Mérida, Yucatán, (July 21, 2021) .- “Each year, on average, more than 22 thousand hectares of jungle are deforested in Yucatán”, reported José Eduardo Bestard Barrera, head of the Department of Restoration and Protection of the Promotoría de Desarrollo Forestal de the National Forestry Commission (Conafor).
The official explained that agriculture, cattle, and the expansion of the real estate industry are the activities that most predate the state’s jungle.
In the last 100 years, according to estimates by Pronatura Peninsula de Yucatán A.C. (PPY), the state has lost between 60 and 70 percent of the original vegetation that the region used to have.
According to the biologist, Conafor collaborates with the recovery of forest vegetation through different programs and subsidies that it allocates to civil groups, projects of research institutions, and communities to undertake ecological restoration actions.

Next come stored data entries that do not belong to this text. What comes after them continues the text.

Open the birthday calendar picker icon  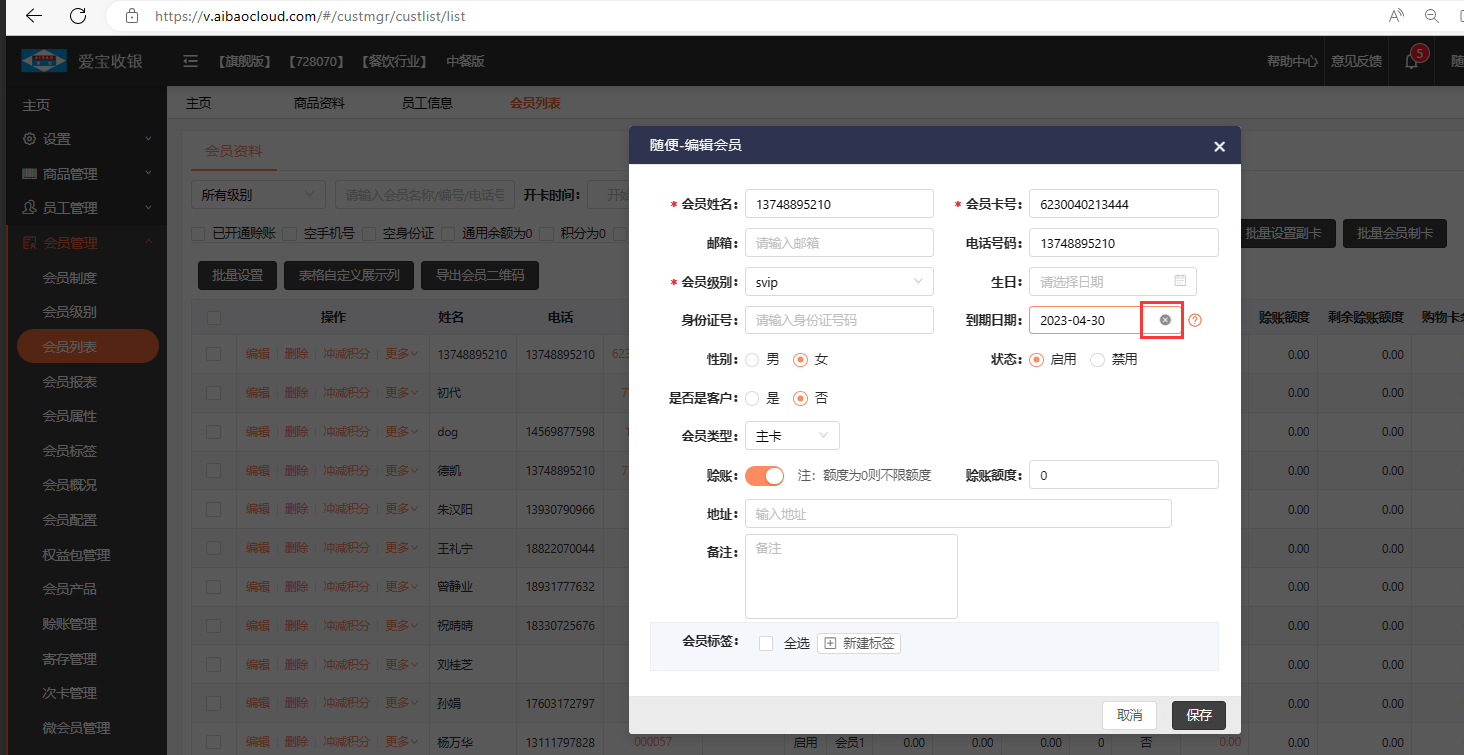coord(1180,281)
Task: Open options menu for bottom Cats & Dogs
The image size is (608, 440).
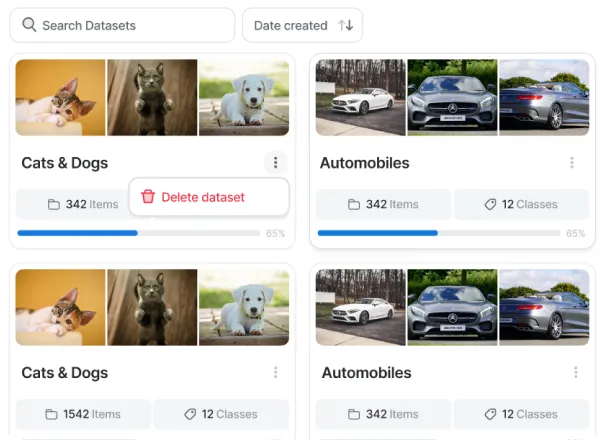Action: (x=275, y=373)
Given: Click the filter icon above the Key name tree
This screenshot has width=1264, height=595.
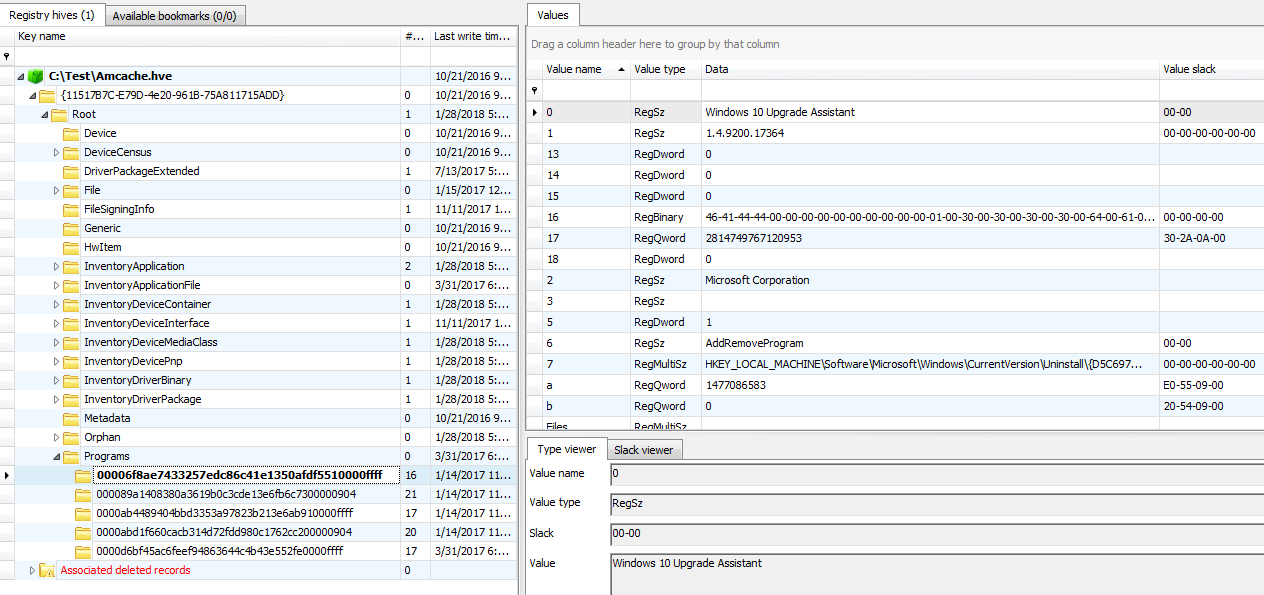Looking at the screenshot, I should (6, 56).

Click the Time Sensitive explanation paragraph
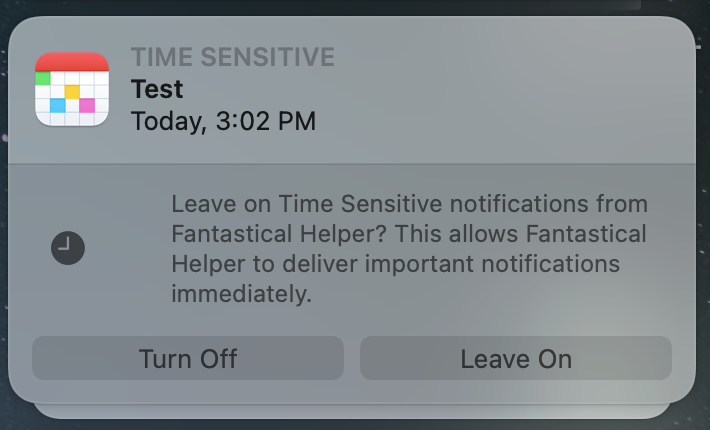[x=409, y=249]
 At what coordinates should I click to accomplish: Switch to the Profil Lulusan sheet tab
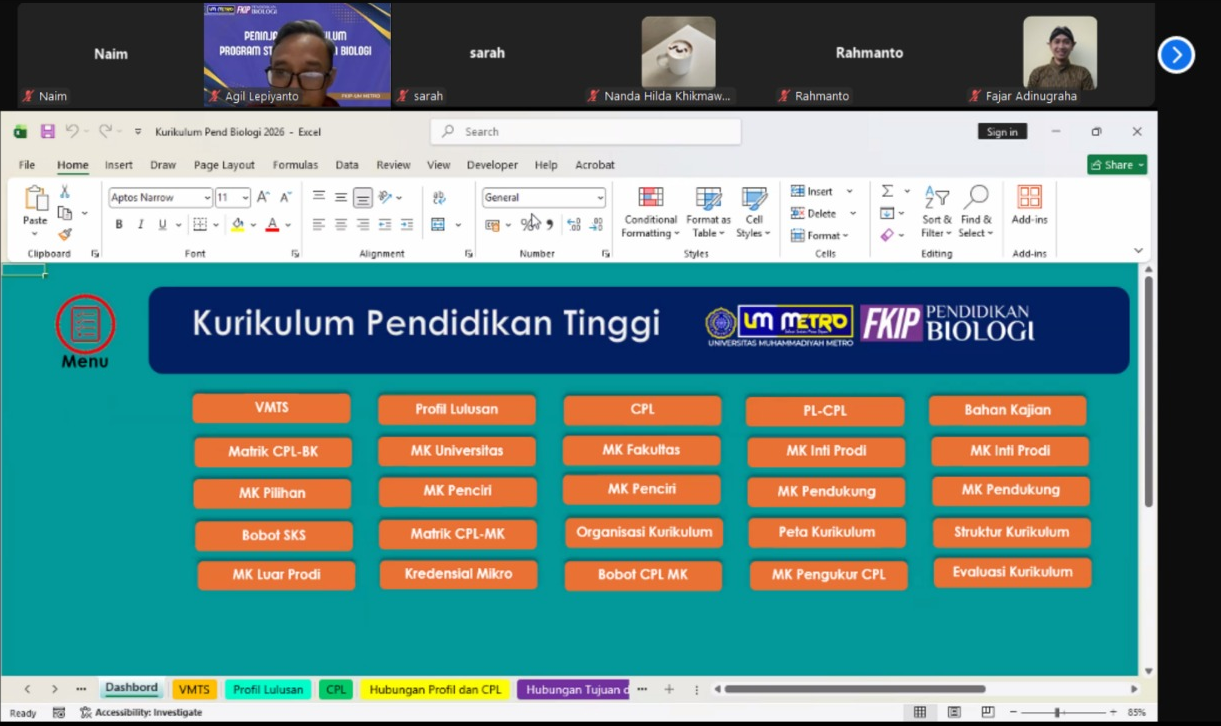point(267,689)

Bestard Barrera indicated that the agency has a goal of recovering 2,500 hectares of forest per year, through each of the corresponding programs they intend to implement.

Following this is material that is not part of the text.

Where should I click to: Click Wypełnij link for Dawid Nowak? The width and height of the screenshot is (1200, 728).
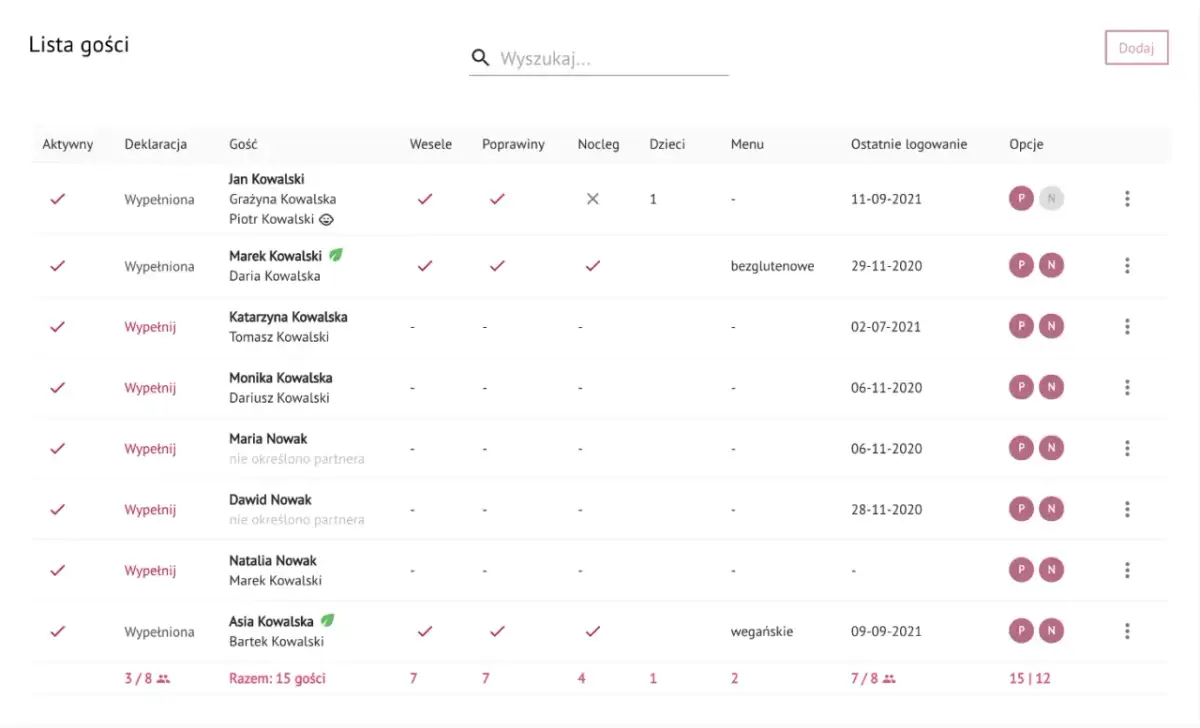[150, 510]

For Efraín Acosta Lugo, Pronatura’s technical coordinator, it is evident that the loss of the forest is due to the significant urban growth that can be observed in the surroundings of Mérida above all, and this can cause severe problems in the near future”, he stressed.

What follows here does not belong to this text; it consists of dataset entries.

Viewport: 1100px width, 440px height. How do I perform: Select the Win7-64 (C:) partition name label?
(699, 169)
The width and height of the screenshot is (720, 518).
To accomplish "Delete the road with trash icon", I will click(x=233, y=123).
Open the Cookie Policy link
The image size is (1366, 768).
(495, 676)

The researcher added that companies must comply with municipal regulations and authorizations, but it is necessary to review and work together with the authorities so that these building regulations allow vegetation to be conserved.
Ways must be found, that are economically viable and environmentally sustainable. Most subdivisions, while increasing the availability of houses and real estate, are losing green areas,” he stressed.
On the other hand, he explained that in the last 100 years, cattle production on the east and henequen fields on the central part of the state, are the two activities that have changed the landscape and the vegetation the most, but the land has the possibility of being restored.